On entend peu le Front national, pourtant par ailleurs très prolixe actuellement, sur le non-cumul des mandats. Alors que le projet de loi est actuellement discuté par les sénateurs, le parti de Marine Le Pen observe sur le sujet un silence bienveillant. Deux raisons à cela : d’une part, le FN est favorable à un non-cumul strict des mandats. D’autre part, et surtout, cette nouvelle donne annoncée pour 2017 sert les intérêts du parti d’extrême droite sur le terrain. Explications.
Les états-majors parisiens désarmés. Selon le projet de loi défendu par le gouvernement, un maire ou un président de communauté de communes ne pourrait plus être en même temps député ou sénateur. Les maires élus au printemps 2014 ne pourraient donc pas prétendre à l’investiture en 2017, lors des élections législatives. "Et ça, c’est un élément qui va limiter les moyens de coercition des états-majors parisiens", explique Jérôme Fourquet, de l’institut Ifop, joint par Europe1.fr. En clair, un candidat de droite ou de gauche qui voudrait s’allier, contre l’avis de l’organe central de son parti, au FN par exemple, ne pourra plus être menacé d’être privé d’une investiture à laquelle il n’aurait de toute façon plus droit.
"La majorité des cumulards vont choisir leur mandat local. Dans les petites villes de 20 ou 30.000 habitants, être maire, c’est le bâton de maréchal", poursuit le directeur du département Opinion et Stratégies d’entreprises de l’Ifop. Au FN, on se réjouit de cette nouvelle donne. "Cela réduit l’impact des pressions des structures partisanes, des partis politiques", se réjouit de son côté Florian Philippot, joint par Europe 1.fr "Cela réduit les logiques partisanes et c’est plutôt une bonne chose", poursuit le vice-président du FN
Des candidats affaiblis. Pour un candidat aux élections municipales, affronter un maire ou un député-maire, voire un député qui pourrait devenir maire, ce n’est pas tout à fait la même chose. "C'est une règle de compétitivité électorale", explique dans L’Express Yves Colmou, conseiller du ministre de l’Intérieur Manuel Valls, qui défend la réforme. "Celui qui détient déjà un mandat est souvent le meilleur candidat pour en obtenir un deuxième." L’hebdomadaire cite un exemple emblématique, celui de la troisième circonscription de Lot-et-Garonne, le fief de Jérôme Cahuzac.
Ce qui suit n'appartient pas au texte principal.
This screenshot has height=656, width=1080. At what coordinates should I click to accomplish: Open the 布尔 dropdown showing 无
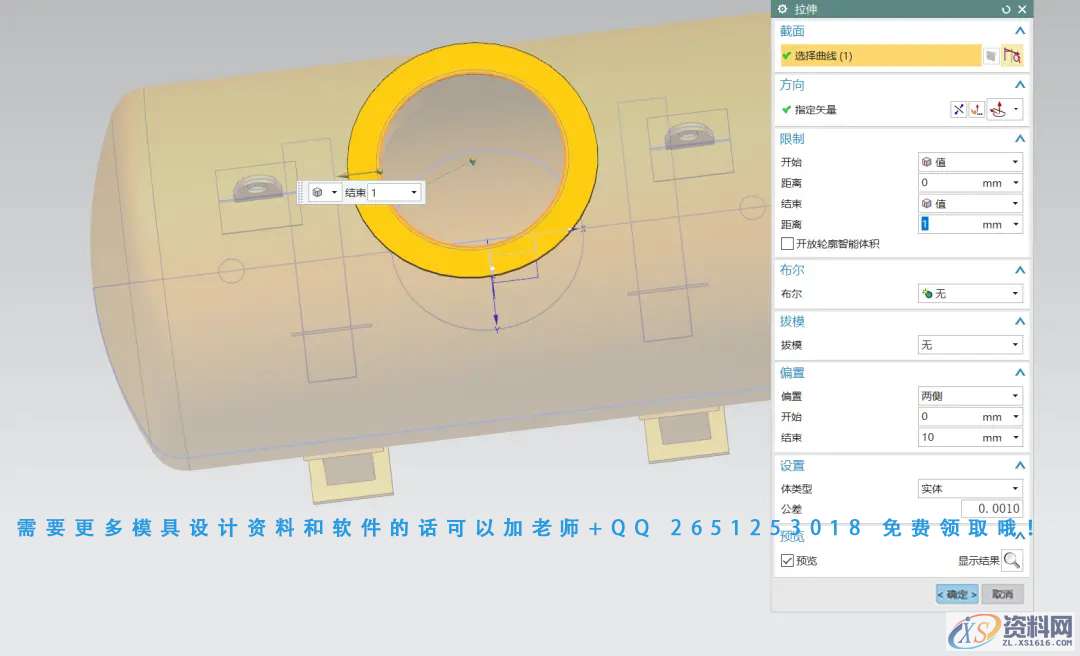coord(969,294)
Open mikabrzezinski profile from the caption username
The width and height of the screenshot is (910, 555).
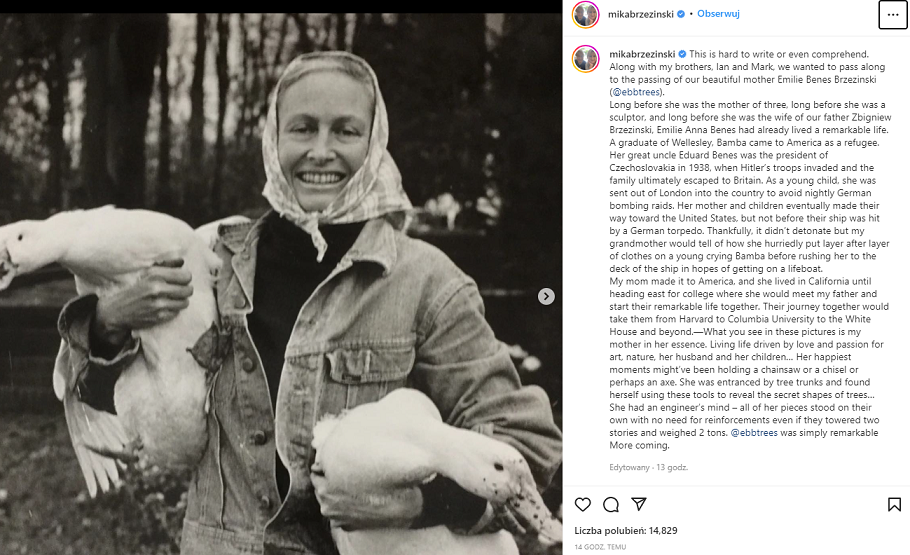642,54
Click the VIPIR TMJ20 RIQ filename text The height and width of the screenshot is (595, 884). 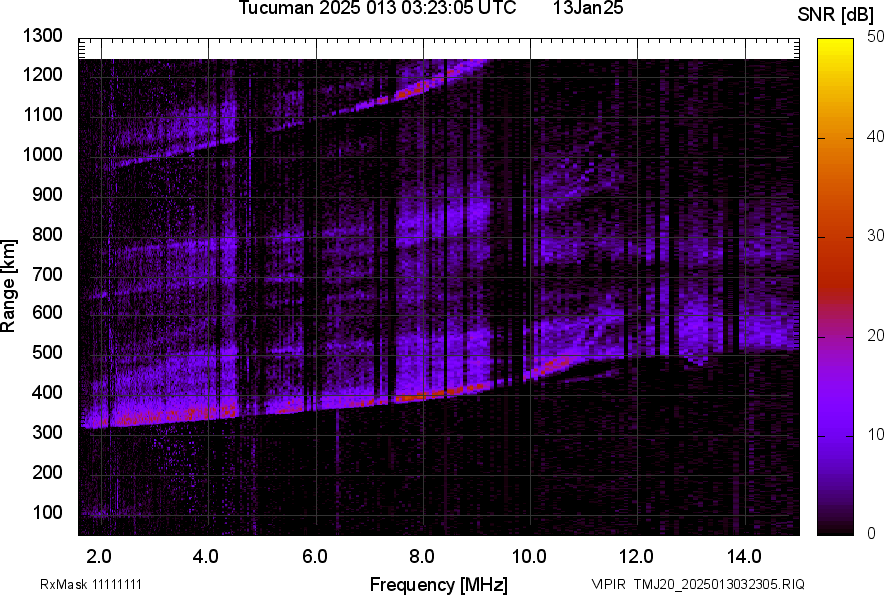[x=697, y=584]
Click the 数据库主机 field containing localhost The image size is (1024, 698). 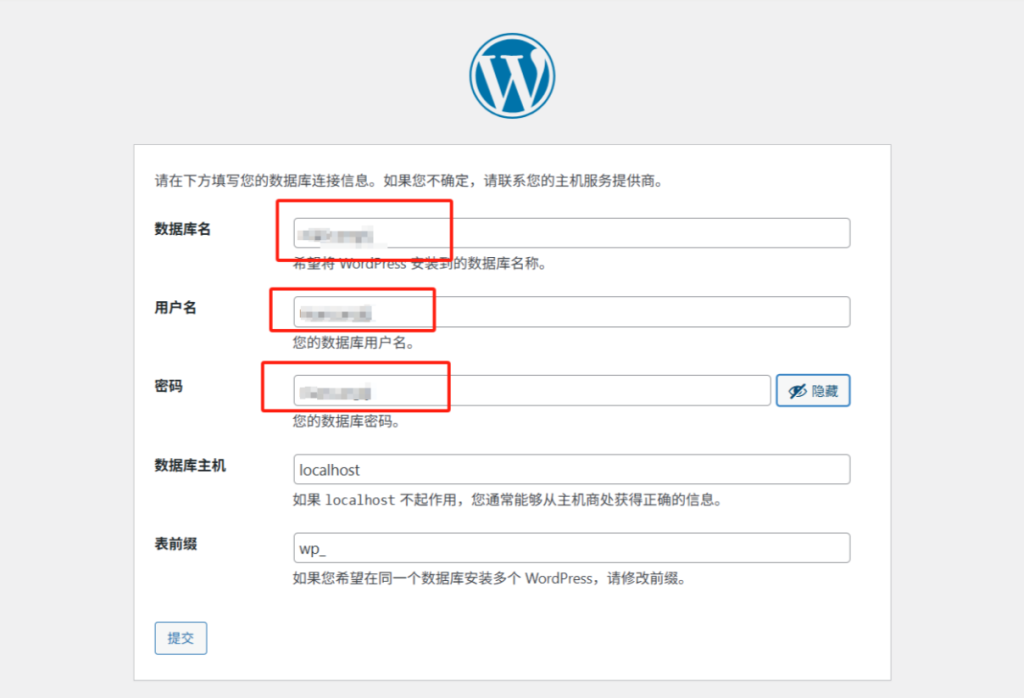click(x=571, y=470)
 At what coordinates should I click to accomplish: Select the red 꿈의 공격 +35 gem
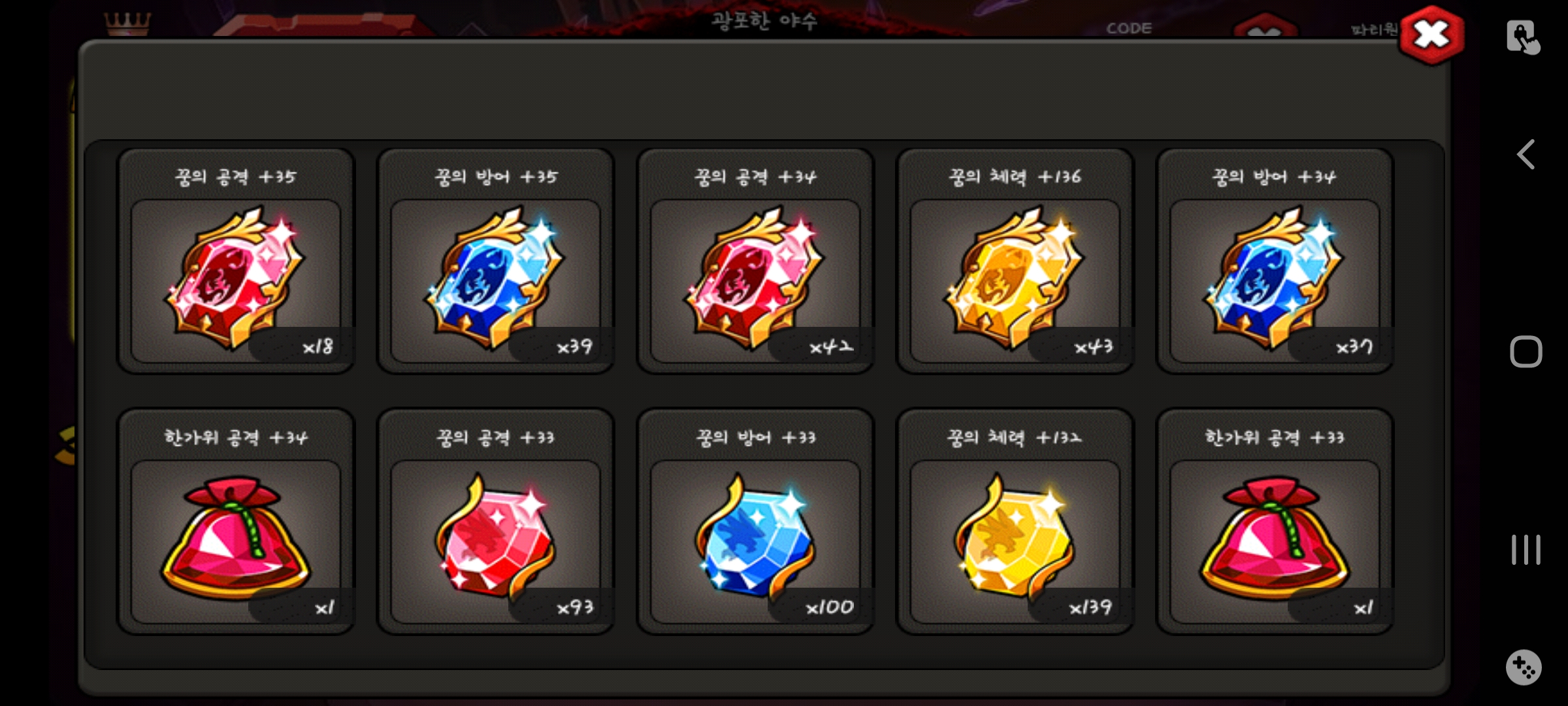[x=236, y=261]
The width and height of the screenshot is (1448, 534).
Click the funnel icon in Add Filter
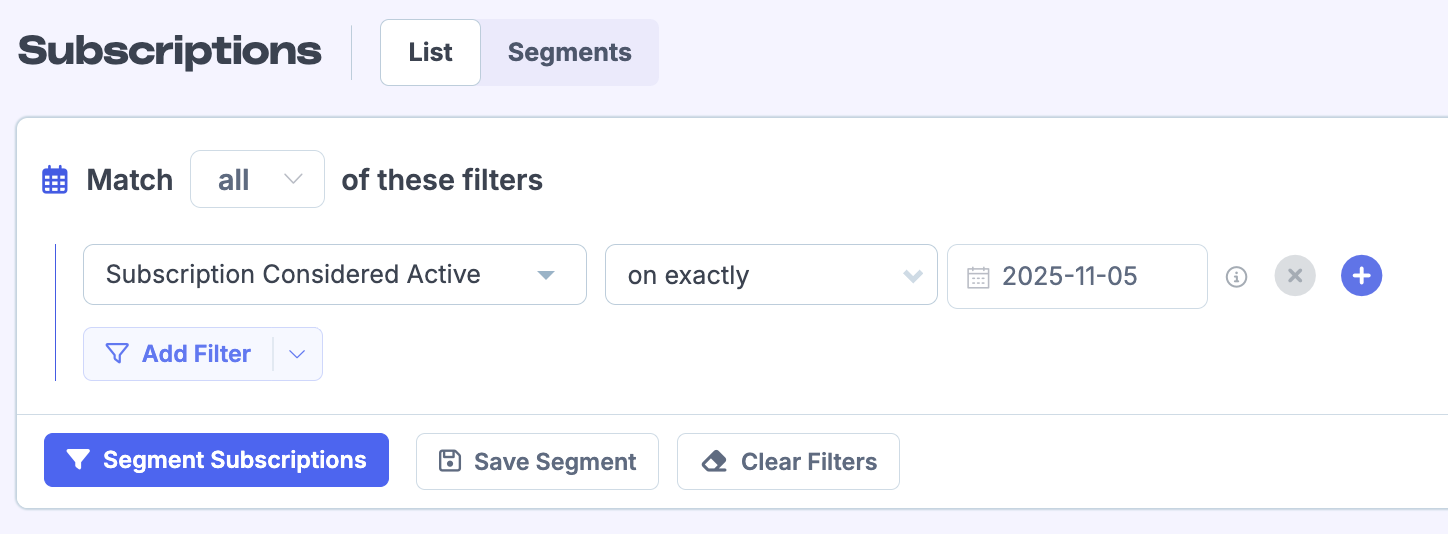(x=117, y=354)
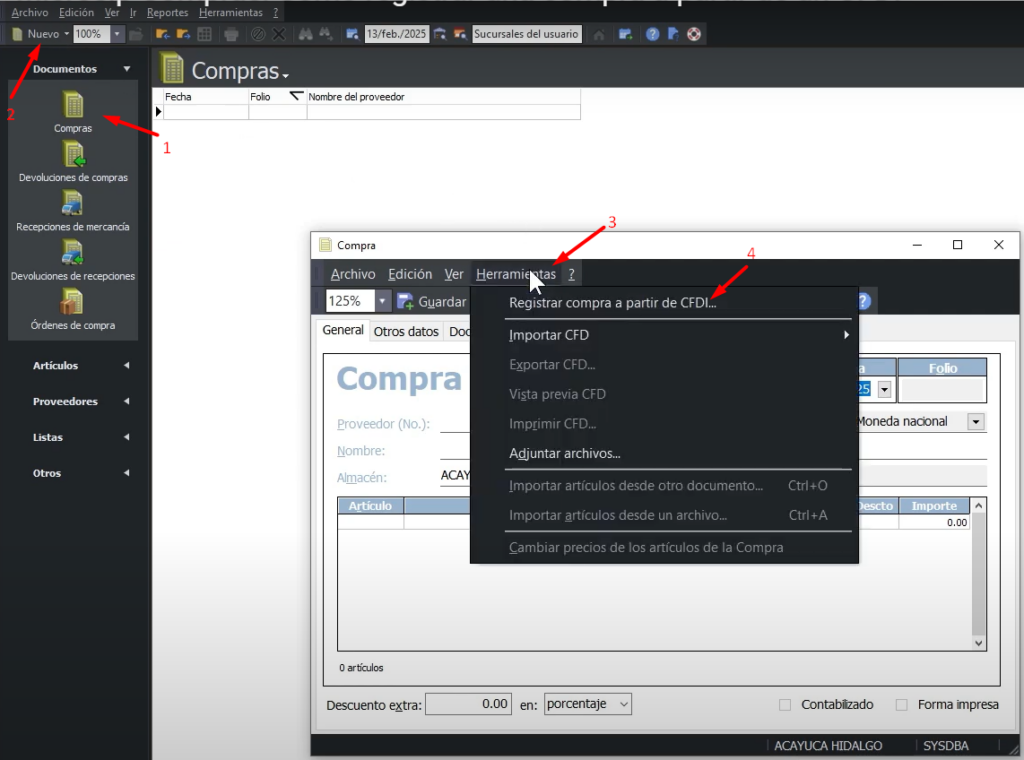Open the Moneda nacional currency dropdown

point(975,422)
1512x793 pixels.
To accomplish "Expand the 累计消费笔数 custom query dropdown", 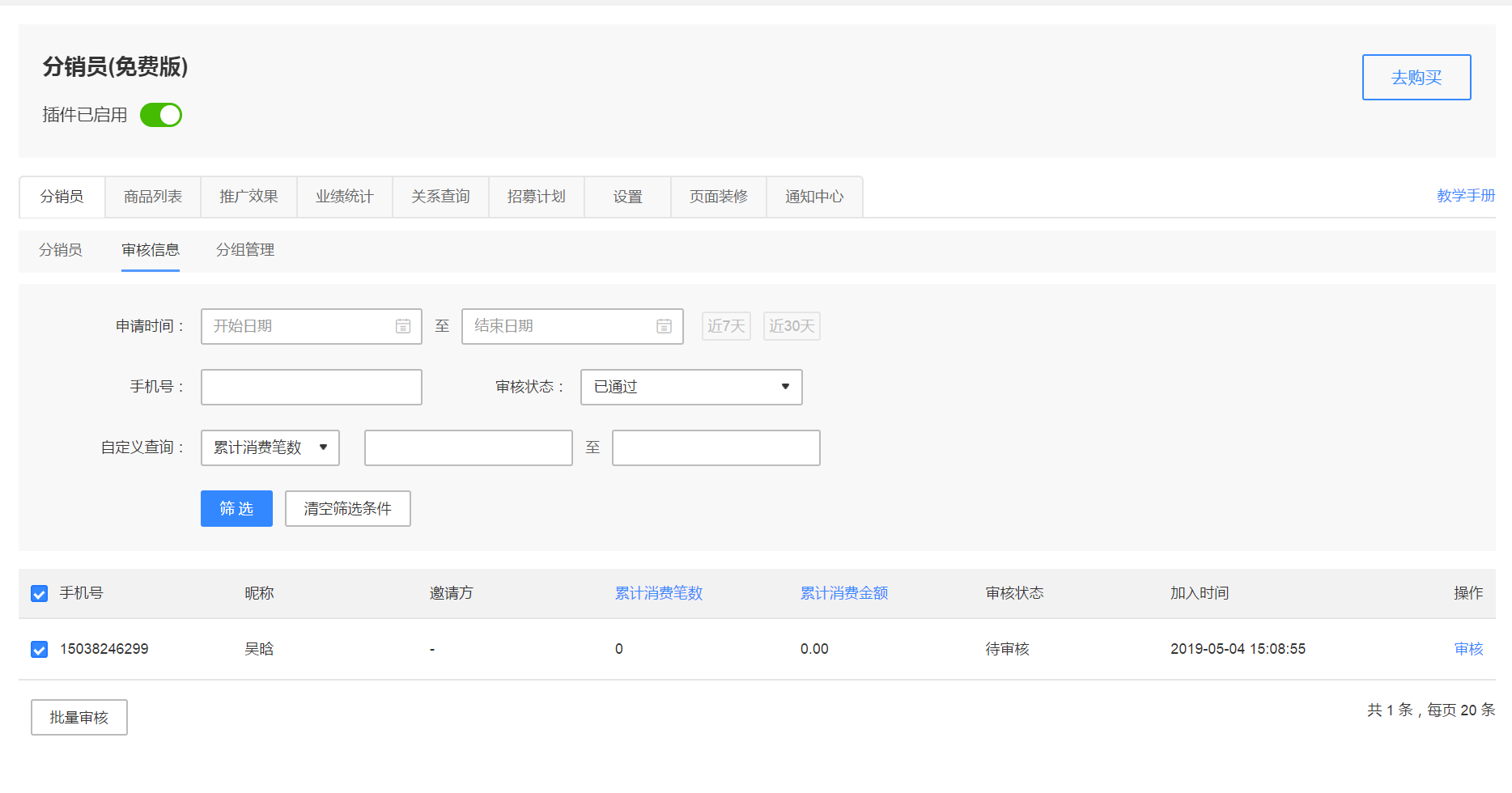I will (270, 447).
A l’occasion d’une partielle, c’est l’UMP Jean-Louis Costes, par ailleurs maire de Fumel (5.000 habitants), qui s’était imposé au deuxième tour face au frontiste Etienne Bousquet-Cassagne avec moins de 2.500 voix d’avance. "Si je n'avais pas été maire, j'aurais été battu par le Front national", avait reconnu le nouveau député lors de son entrée à l’Assemblée nationale. En 2017, les candidats pourraient ne plus profiter de cet avantage.
Un appel d’air. C’est une conséquence mécanique du projet de loi sur le non-cumul des mandats. Qui dit moins de cumulards dit plus d’élus. Qui dit plus d’élus dit plus de places pour les nouveaux venus en politique, dont font partie les candidats du Front national. "Ça va favoriser le renouvellement de la vie politique. Comme force d’avenir, comme force qui connaît plutôt une bonne dynamique, on y aura toute notre place", sourit Florian Philippot.
Conséquence : des alliances plus fréquentes ? Le résultat de ces nouveaux éléments, c’est que la tentation des alliances avec le FN, dès 2014, pourrait être très forte pour les maires sortants ou pour les candidats les mieux placés au soir du premier tour. "Il y en a un paquet qui vont franchir le pas", pronostique Jérôme Fourquet, de l’Ifop. "D’autant que localement, les barrières qui persistent dans la population, comme la sortie de l’euro, n’ont aucun impact sur la politique municipale". Au Front national, ont feint de ne pas s’enflammer. "Les logiques d’alliance ne se feront pas en raison de cette mesure du non-cumul, mais parce qu’il y a une dynamique, une attractivité", a beau jeu de répondre Florian Philippot.